---------- Excerpted passage ----------

In ext4_read_{inode,block}_bitmap() we were setting bitmap_uptodate()
before submitting the buffer for read.  The is bad, since we check
bitmap_uptodate() without locking the buffer, and so if another
process is racing with us, it's possible that they will think the
bitmap is uptodate even though the read has not completed yet,
resulting in inodes and blocks potentially getting allocated more than
once if we get really unlucky.

Addresses-Google-Bug: 2828254

Signed-off-by: "Theodore Ts'o" <tytso@mit.edu>
---
 fs/ext4/balloc.c  |   59 +++++++++++++++++++++++++++-------------
 fs/ext4/ext4.h    |   11 ++++++-
 fs/ext4/ialloc.c  |   26 ++++++++++++-----
 fs/ext4/mballoc.c |   79 ++++++++++-------------------------------------------
 4 files changed, 82 insertions(+), 93 deletions(-)

diff --git a/fs/ext4/balloc.c b/fs/ext4/balloc.c
index f9e2cd8..95c87ab 100644
--- a/fs/ext4/balloc.c
+++ b/fs/ext4/balloc.c
@@ -336,10 +336,10 @@ err_out:
  * Return buffer_head on success or NULL in case of failure.
  */
 struct buffer_head *
-ext4_read_block_bitmap(struct super_block *sb, ext4_group_t block_group)

----------

**Directive 1:**
Could you rewrite the records as a numbered list, skipping blank lines and leaving out the pictures?

---------- Dataset rows ----------

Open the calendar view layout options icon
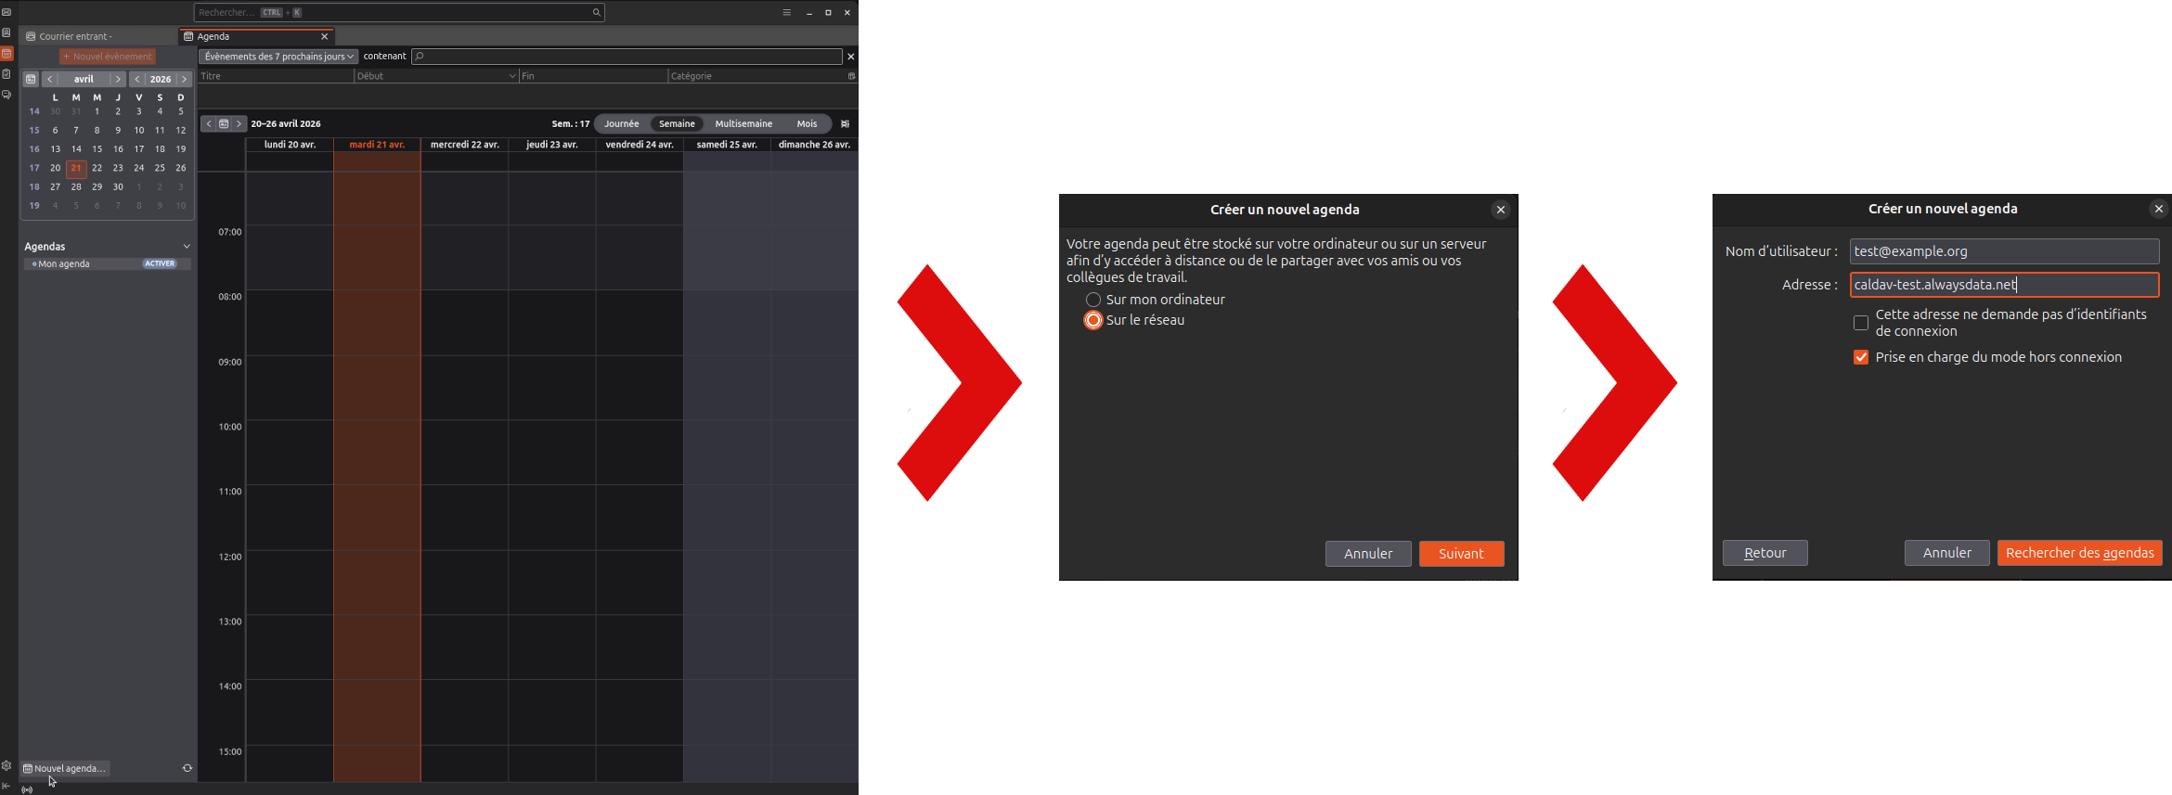The image size is (2172, 795). [845, 123]
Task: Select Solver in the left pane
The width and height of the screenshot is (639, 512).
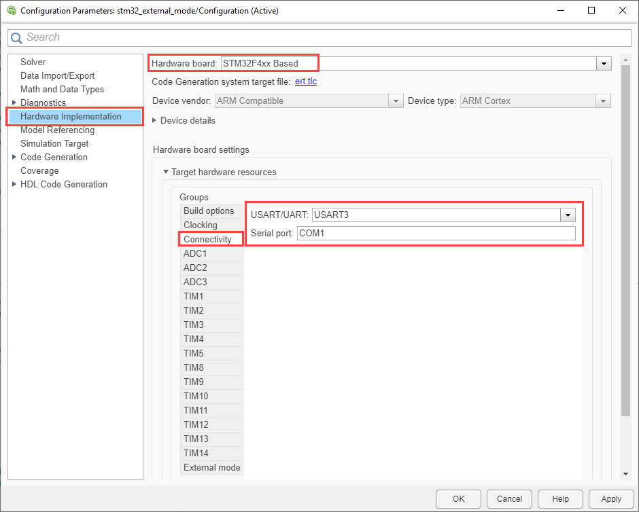Action: coord(33,62)

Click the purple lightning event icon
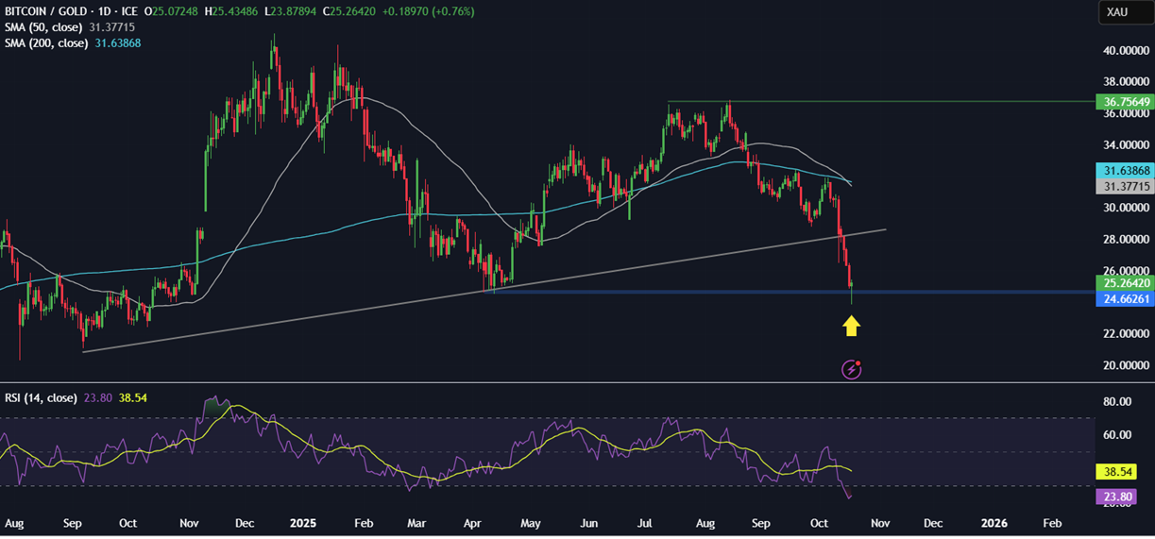851,369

----------

**Directive 2:**
How would the ext4 bitmap patch go on after its last line?

**Right answer 1:**
1. Open the calendar view layout options icon
2. The image size is (2172, 795). [845, 123]
3. Task: Select Solver in the left pane
4. The width and height of the screenshot is (639, 512).
5. Action: coord(33,62)
6. Click the purple lightning event icon
7. 851,369

**Right answer 2:**
+ext4_read_block_bitmap_nowait(struct super_block *sb, ext4_group_t block_group)
 {
 	struct ext4_group_desc *desc;
-	struct buffer_head *bh = NULL;
+	struct buffer_head *bh;
 	ext4_fsblk_t bitmap_blk;
 
 	desc = ext4_get_group_desc(sb, block_group, NULL);
@@ -348,9 +348,9 @@ ext4_read_block_bitmap(struct super_block *sb, ext4_group_t block_group)
 	bitmap_blk = ext4_block_bitmap(sb, desc);
 	bh = sb_getblk(sb, bitmap_blk);
 	if (unlikely(!bh)) {
-		ext4_error(sb, "Cannot read block bitmap - "
-			    "block_group = %u, block_bitmap = %llu",
-			    block_group, bitmap_blk);
+		ext4_error(sb, "Cannot get buffer for block bitmap - "
+			   "block_group = %u, block_bitmap = %llu",
+			   block_group, bitmap_blk);
 		return NULL;
 	}
 
@@ -382,25 +382,46 @@ ext4_read_block_bitmap(struct super_block *sb, ext4_group_t block_group)
 		return bh;
 	}
 	/*
-	 * submit the buffer_head for read. We can
-	 * safely mark the bitmap as uptodate now.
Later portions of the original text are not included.